Do not distribute for its own sake

Much of the traditional view of tuple spaces concentrate on distribution of workload. Whereas this can be a benefit, I often find it overrated. In order to benefit from distribution, you need an problem which is scalable in itself. Amdahl's law explains that the speedup of a program using multiple processors in parallel computing is limited by the sequential fraction of the program.

Additionally, you have the question of network pipe. Let's say you want to distribute image scaling. With images having a "normal" compact camera size, you quickly begin to test the network instead. On the other hand, you may remove load from the from end servers.

Everything has to be done for a reason, and figuring those reasons out in advance has it's benefit.

Not everything is a nail

It might be tempting to use tuple oriented problem solving on everything that needs distribution. For instance, if you need a distributed file system and distributed processing, Hadoop with its Map Reduce implementation might be more suitable. The converse is also true, of course. Map reduce has its benefits, but is not suitable for all problems.

Reasons for using SemiSpace

Even though you can use SemiSpace on a standalone server, you benefit the most when you distribute.

Distribution idioms are easy to implement and maintain, whether this is used for caching, information gathering or maintenance of session information.

Failover and load balancing

A fairly standard setup, is to have two or more front end servers accepting queries in a load balanced manner. SemiSpace can be set up in order to make the the impact of adding a new node minimal.

When having back end servers treating queries and data, you can add specialized processing machines for treating workloads that are large. Consider having 5 nodes, and figuring out that graph generation takes a lot of time. Re-assign one of the nodes, or add a new one, which is dedicated to only graph generation. This can be quite simple if the task is not too interconnected with the rest of the application.

Time bound processing

SemiSpace is similar to JavaSpace in that processing can be time bound. This has the benefit that you can guarantee an answer (as no answer also is an answer). Lets say you have 10 elements that need to be processed for you web page, and only the content retrieval is critical. The other parts may be graphs, statistics or other non-critical information. You can setup your application to await the content bulk, but disregard the rest if it has not finished processing.

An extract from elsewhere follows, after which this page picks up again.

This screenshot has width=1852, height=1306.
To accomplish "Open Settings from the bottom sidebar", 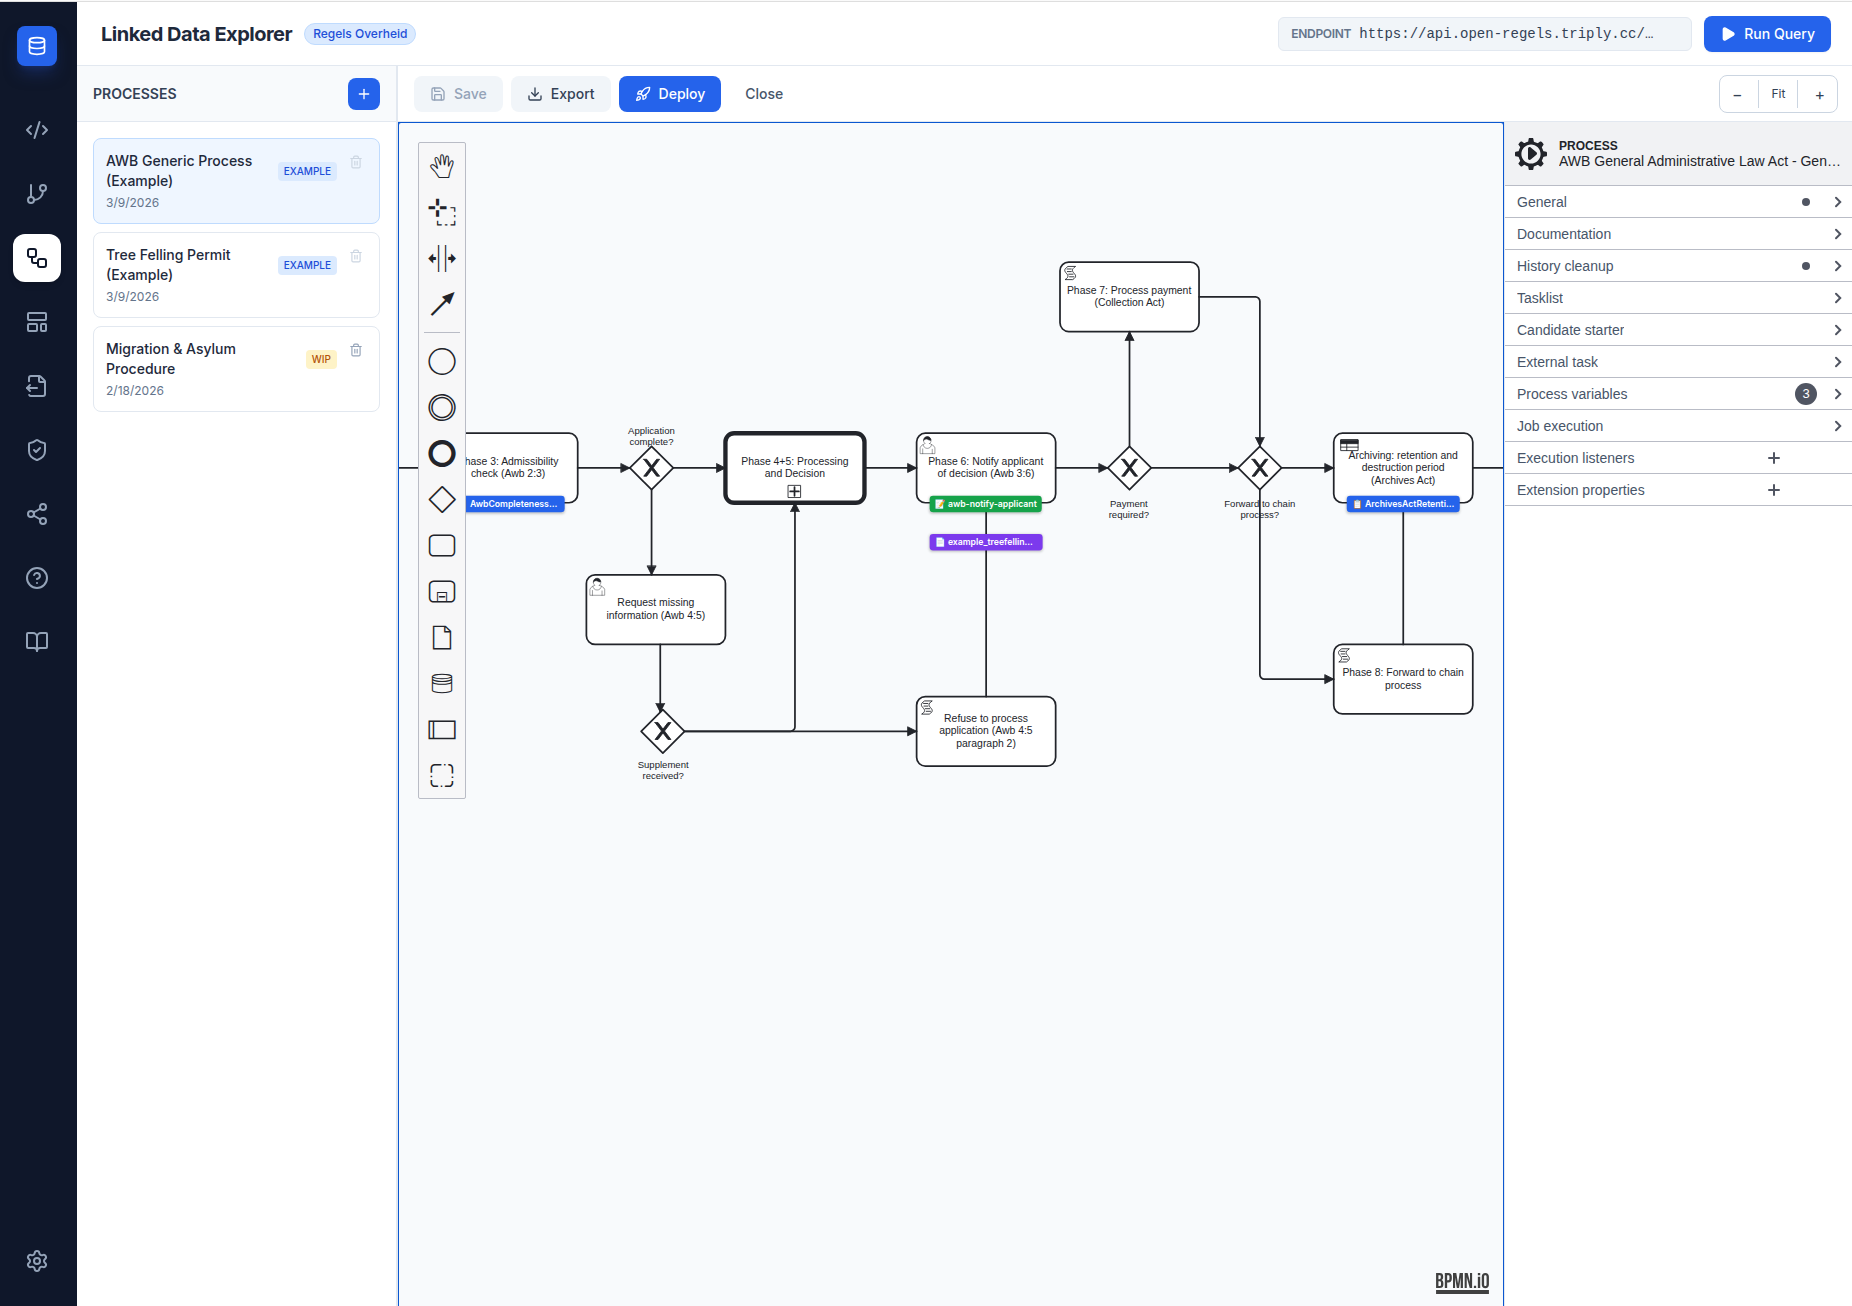I will coord(37,1261).
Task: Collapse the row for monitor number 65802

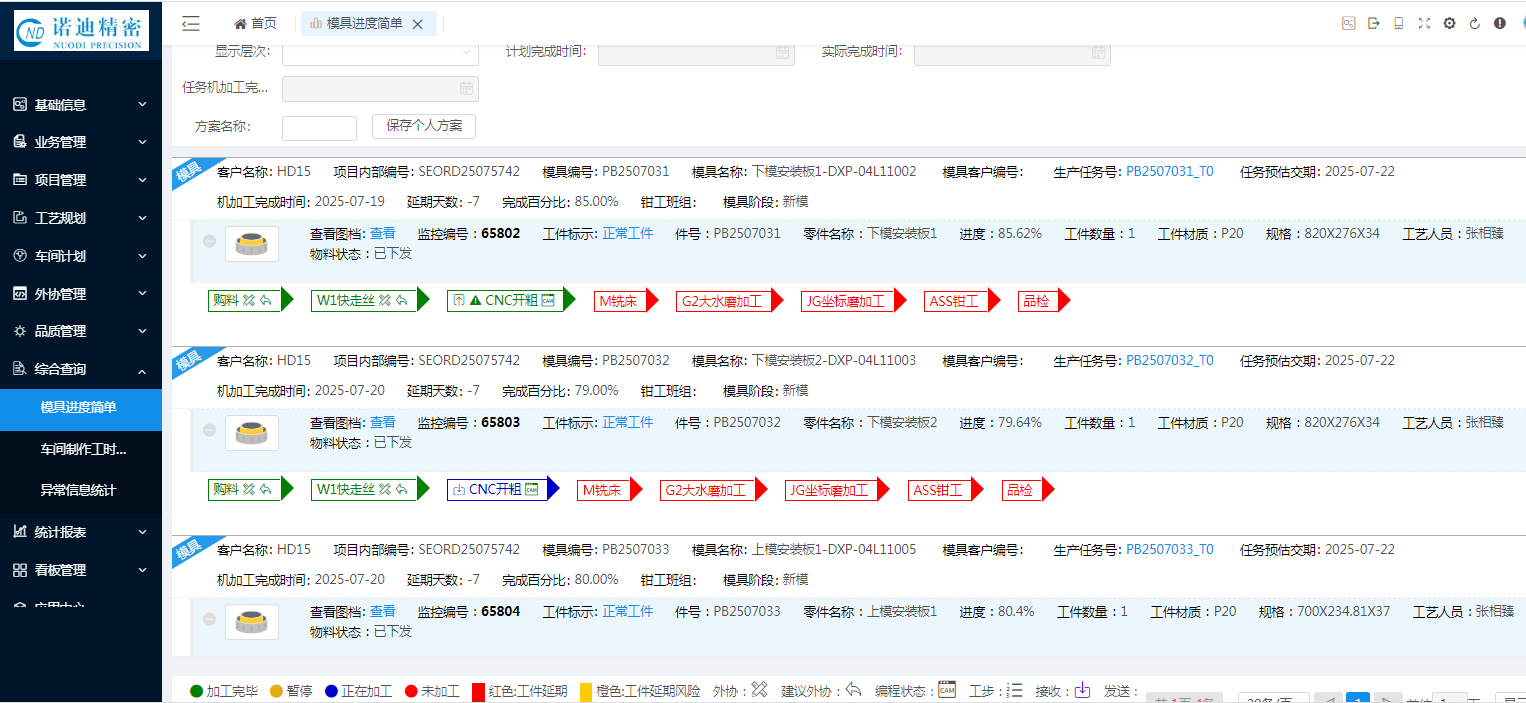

Time bound processing is also useful when dealing with animations and other data that need to be supplied in a tick-tock manner, i.e. regularly. You need to move the animation even if not all the data is present.

Avoiding spiraling death

Let's say you have 5 front end servers. One of them gets a problem due to workload and goes down. If this makes the other 4 servers fail, you have a spiraling death problem, and in effect, you may need to take all servers out of commission while you correct the problem. (This actually is a lot more common than you think.)

That servers bounce up and down is normal. The impact on the overall service should be minimized. This can be done by having (that is, changing an existing) architecture to degrade gracefully.

Lets say you have two components, content generation and graph generation. Content is critical, and graph generation is not - even if it generates the most load. Let both generate their content in a master / worker manner. Give content generation 10 workers and graph generation only 2 (multiply with factors as you see fit). The timeout for waiting for a graph should be reasonable. As the graph generation now is load bound, one missing server does not take the other servers down.

Inherent caching

If you are distributing queries, you may get an out-of-the box cache by simply first querying to find if an equal query has already given a result. This is performed by not performing a take on the space, but rather a read.

Divide and conquer your program

Even when you are not having load or distribution problems, you will benefit from dividing your program into separate autonomous parts. This makes it easier for multiple programmers to divide tasks between themselves.